# PASSAGE TO READ
Cosmos Seeded with Heavy Elements During Violent Youth
By Lori Ann White
New evidence of heavy elements spread evenly between the galaxies of the giant Perseus cluster supports the theory that the universe underwent a turbulent and violent youth more than 10 billion years ago. That explosive period was responsible for seeding the cosmos with the heavy elements central to life itself.
Researchers from the Kavli Institute for Particle Astrophysics and Cosmology (KIPAC), jointly run by Stanford University and the Department of Energy's SLAC National Accelerator Laboratory, shed light on this important era by analyzing 84 separate sets of X-ray telescope observations from the Japanese-US Suzaku satellite. Their results appear today in the journal Nature.

# TASK REQUIREMENTS
A. Answer these questions about the Perseus cluster article:
(i) How long ago did the universe's turbulent and violent youth take place?
(ii) How many separate sets of X-ray telescope observations did the researchers analyze?
(iii) In which journal do the results appear?
B. Can you carry on the Perseus cluster article from its last sentence?
This data comes from a separate source and is unrelated to the article.

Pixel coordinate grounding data

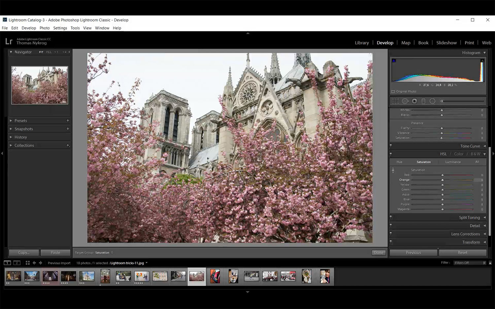The image size is (495, 309).
Task: Toggle the Tone Curve panel switch
Action: [391, 146]
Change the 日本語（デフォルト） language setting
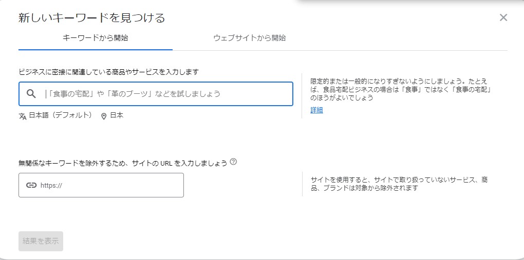The width and height of the screenshot is (524, 260). [x=61, y=115]
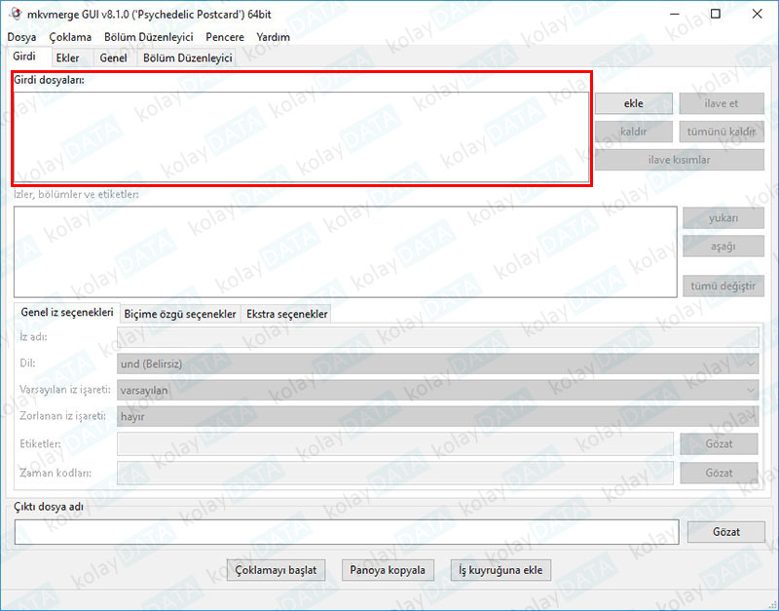Switch to the Genel tab

(113, 58)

# ANSWERS BY TASK
A.
(i) More than 10 billion years ago.
(ii) 84.
(iii) Nature.

B.
"We saw that iron is spread out between the galaxies remarkably smoothly," said KIPAC's Norbert Werner, lead author of the paper. "That means it had to be present in the intergalactic gas before the Perseus cluster formed."
The even distribution of these elements supports the idea that they were created at least 10 to 12 billion years ago. According to the paper, during this time of intense star formation, billions of exploding stars created vast quantities of heavy elements in the alchemical furnaces of their own destruction. This was also the epoch when black holes in the hearts of galaxies were at their most energetic.